A caminhada de desenvolver jogos digitais não é fácil, e creio eu que jamais será, entretanto é recompensadora se levada a sério por gente dedicada e comprometida. Hoje, por exemplo, na Flameseed Productions, desenvolvedora indie que integro, estamos desenvolvendo nossa primeira propriedade intelectual original há cerca de 2 anos com um time robusto composto por 9 profissionais voluntários que tem seus empregos e ocupações informais em áreas divergentes de jogos digitais, mas que detém um conhecimento extremamente valioso em suas especialidades que vão desde produção musical, até desenvolvimento em C#.
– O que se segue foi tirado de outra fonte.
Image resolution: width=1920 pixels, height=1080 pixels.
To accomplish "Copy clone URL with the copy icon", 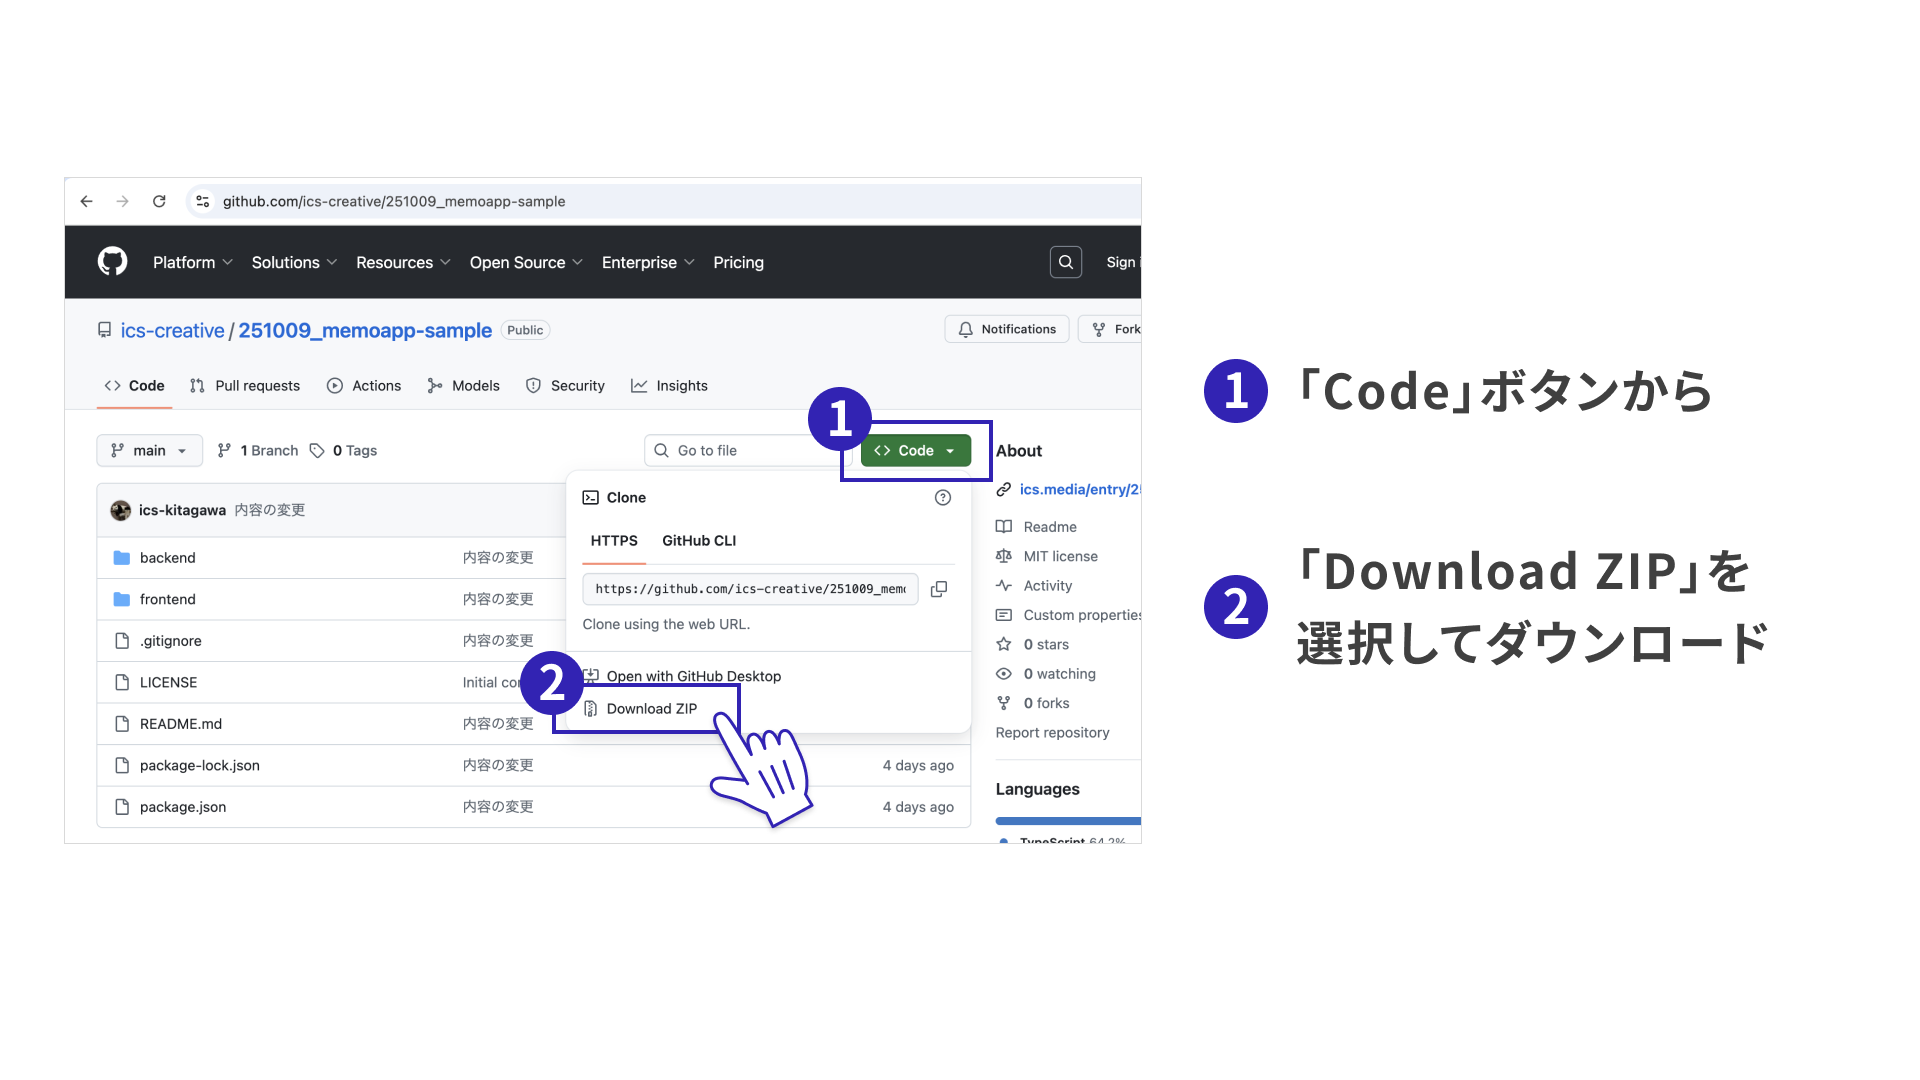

Uma grande parcela do sucesso de qualquer empreendimento é a dedicação, a ética profissional, o foco em resultados e acima de tudo a capacidade de ser humano mesmo nos momentos de maior estresse que um time ou um desenvolvedor solo possa enfrentar. Isso se paga no longo prazo com resultados reais que se materializam e servem de combustível para criar o próximo passo do projeto e assim seguir avançando.

Amazonenses podem e devem se empoderar dos debates que permeiam os jogos digitais, pois eles já vem representando a maior fatia do mercado de entretenimento global por alguns anos consecutivos. Esta tendência, a tendência do escapismo, de fugir do mundo por meio de livros, hqs, filmes, música e especialmente por meio das experiências máximas de imersão absoluta que são os games, só tem se provado cada vez mais crescente. Aproveitem isso, se apropriem disso, façam disso um negócio e acima de tudo, se conectem.

Cabe a você que está interessado em seguir essa jornada buscar conhecimento, conectar com a comunidade e se especializar. Uma só andorinha não faz verão… Exceto se a andorinha em questão for a Ciri, protegida de Geralt em The Witcher.